WATERTOWN, Mass., May 28, 2020 (GLOBE NEWSWIRE) -- Lyra Therapeutics, Inc. (Nasdaq: LYRA), a clinical-stage therapeutics company focused on the development and commercialization of novel integrated drug and delivery solutions for the localized treatment of patients with ear, nose and throat diseases, today reported financial results for the quarter ended March 31, 2020 and provided a corporate update.
Key First Quarter 2020 and Subsequent Highlights
- Announced Closing of Initial Public Offering and Exercise in Full of Underwriters’ Option to Purchase Additional Shares. In May, Lyra announced the closing of its initial public offering of 4,025,000 shares of common stock at a public offering price of $16.00 per share, which included the exercise in full by the underwriters of their option to purchase up to 525,000 additional shares. The gross proceeds to Lyra, before underwriting discounts and commissions and fees and expenses, were approximately $64 million. Lyra’s common stock began trading on The Nasdaq Global Market on May 1, 2020 under the ticker symbol “LYRA.”.

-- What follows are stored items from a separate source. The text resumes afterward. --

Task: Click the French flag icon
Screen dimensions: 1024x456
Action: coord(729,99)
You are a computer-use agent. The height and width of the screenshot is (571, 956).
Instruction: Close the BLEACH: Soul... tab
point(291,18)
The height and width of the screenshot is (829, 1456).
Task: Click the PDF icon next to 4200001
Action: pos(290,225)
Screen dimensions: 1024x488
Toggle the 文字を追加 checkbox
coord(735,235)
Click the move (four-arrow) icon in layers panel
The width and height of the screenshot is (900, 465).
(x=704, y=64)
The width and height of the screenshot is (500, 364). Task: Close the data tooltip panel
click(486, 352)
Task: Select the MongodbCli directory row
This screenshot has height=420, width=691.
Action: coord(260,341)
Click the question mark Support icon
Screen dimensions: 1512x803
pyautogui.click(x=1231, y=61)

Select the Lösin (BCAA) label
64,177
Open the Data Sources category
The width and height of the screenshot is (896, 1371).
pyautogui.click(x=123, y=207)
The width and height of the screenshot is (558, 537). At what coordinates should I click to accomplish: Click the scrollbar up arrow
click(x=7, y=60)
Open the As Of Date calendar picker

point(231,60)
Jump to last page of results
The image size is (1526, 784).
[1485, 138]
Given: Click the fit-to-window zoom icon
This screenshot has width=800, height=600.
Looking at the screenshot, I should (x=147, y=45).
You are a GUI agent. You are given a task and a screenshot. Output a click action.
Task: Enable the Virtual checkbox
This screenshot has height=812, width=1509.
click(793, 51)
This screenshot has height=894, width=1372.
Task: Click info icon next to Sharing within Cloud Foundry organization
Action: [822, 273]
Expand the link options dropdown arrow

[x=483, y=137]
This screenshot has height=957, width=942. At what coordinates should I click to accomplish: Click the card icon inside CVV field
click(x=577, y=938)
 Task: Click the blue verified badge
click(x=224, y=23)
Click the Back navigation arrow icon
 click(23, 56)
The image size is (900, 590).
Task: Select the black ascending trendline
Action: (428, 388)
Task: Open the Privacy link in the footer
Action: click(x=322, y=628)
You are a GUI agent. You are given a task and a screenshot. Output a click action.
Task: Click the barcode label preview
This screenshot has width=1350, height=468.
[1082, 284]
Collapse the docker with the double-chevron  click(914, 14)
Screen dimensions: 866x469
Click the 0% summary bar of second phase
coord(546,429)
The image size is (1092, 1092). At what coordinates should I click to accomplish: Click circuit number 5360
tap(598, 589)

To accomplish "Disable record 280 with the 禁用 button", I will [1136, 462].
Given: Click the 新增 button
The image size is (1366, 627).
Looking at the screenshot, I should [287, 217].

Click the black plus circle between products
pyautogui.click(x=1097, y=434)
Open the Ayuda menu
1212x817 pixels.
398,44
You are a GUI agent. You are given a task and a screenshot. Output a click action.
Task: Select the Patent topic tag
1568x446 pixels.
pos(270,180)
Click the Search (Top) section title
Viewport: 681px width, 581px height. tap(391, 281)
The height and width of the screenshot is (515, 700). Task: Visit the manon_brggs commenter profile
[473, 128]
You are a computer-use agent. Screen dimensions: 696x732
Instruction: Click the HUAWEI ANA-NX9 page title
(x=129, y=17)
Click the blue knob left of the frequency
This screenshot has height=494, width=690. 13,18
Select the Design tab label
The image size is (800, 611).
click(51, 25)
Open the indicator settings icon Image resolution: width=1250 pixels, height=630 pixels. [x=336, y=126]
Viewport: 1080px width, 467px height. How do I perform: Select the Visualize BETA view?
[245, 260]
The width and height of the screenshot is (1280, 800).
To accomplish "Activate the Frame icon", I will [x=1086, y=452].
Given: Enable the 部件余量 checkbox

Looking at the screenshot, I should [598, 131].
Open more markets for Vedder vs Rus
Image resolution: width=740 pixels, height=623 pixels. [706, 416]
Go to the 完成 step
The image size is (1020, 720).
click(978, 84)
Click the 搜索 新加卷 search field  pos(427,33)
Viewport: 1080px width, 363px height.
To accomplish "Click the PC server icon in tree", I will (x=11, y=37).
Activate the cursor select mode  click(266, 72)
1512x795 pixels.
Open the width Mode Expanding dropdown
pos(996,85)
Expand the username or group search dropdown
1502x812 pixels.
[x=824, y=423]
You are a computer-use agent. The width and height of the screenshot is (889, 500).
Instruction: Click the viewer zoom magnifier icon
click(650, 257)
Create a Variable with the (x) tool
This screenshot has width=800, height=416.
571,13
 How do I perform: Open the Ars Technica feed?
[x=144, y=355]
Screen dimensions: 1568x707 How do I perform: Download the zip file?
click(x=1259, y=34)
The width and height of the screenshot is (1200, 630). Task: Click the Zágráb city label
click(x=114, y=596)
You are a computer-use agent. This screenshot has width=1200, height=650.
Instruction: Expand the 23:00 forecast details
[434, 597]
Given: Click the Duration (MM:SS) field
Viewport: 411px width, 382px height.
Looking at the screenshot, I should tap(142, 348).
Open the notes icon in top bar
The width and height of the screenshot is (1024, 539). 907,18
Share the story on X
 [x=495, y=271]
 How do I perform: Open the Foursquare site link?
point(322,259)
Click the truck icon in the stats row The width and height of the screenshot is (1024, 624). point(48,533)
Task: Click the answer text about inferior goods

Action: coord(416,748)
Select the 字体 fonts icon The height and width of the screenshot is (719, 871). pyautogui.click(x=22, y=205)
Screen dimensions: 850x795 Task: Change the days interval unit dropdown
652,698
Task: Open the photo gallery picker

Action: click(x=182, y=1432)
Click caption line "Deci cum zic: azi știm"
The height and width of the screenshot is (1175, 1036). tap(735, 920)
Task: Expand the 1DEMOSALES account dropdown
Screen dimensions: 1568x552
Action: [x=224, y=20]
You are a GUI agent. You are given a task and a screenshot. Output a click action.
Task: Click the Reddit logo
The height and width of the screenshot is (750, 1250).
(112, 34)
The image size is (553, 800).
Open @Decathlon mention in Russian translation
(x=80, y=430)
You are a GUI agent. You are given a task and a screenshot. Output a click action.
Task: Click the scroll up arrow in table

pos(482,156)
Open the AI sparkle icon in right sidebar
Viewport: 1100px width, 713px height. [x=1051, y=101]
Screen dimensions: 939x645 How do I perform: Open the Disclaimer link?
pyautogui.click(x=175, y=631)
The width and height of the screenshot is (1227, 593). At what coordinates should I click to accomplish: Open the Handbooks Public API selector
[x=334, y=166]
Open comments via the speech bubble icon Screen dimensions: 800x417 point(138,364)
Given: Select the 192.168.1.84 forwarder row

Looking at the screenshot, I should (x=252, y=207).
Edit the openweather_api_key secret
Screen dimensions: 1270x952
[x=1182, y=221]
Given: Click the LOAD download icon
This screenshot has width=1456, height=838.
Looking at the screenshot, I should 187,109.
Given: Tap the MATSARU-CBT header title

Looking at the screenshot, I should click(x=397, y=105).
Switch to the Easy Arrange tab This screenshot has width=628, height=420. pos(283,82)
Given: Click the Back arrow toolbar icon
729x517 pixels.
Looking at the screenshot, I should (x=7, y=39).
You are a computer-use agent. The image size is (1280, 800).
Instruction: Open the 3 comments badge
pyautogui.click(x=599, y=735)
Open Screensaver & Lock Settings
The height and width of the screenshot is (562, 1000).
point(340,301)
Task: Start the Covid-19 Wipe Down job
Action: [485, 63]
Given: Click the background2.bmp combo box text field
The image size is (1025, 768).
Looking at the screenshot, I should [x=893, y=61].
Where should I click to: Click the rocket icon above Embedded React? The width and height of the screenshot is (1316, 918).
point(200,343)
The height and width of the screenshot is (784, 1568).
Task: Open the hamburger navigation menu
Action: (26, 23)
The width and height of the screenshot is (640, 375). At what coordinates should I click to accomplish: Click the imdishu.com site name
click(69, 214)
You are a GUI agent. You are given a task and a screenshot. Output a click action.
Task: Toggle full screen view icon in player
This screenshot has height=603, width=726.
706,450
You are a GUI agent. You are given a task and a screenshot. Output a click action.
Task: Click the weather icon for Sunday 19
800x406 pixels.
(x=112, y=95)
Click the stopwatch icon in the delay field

- Completed Series C Financing. In January, Lyra completed a Series C financing which raised approximately $30 million in new funds. The investment was led by Perceptive Advisors and included new investors including Clifton Capital as well as participation by existing investors RA Capital Management, Soleus Capital, ArrowMark Partners, Polaris Venture Partners, North Bridge Venture Partners and Intersouth Partners.
- Announced FDA Clearance of IND for a Phase 2 Clinical Trial of LYR-210 for Chronic Rhinosinusitis. In January, Lyra announced that the U.S. Food and Drug Administration (FDA) cleared the company’s Investigational New Drug (IND) application for LYR-210 for the treatment of chronic rhinosinusitis (CRS). Prior to the COVID-19 pandemic, Lyra planned to open U.S. sites for its Phase 2 LANTERN clinical trial. However, in light of the fallout from COVID-19, the company decided to discontinue enrollment in the trial at 67 patients and not to open any sites in the U.S. Lyra plans instead to leverage remote electronic data collection to complete clinical assessments and generate sufficient information to design a Phase 3 clinical trial.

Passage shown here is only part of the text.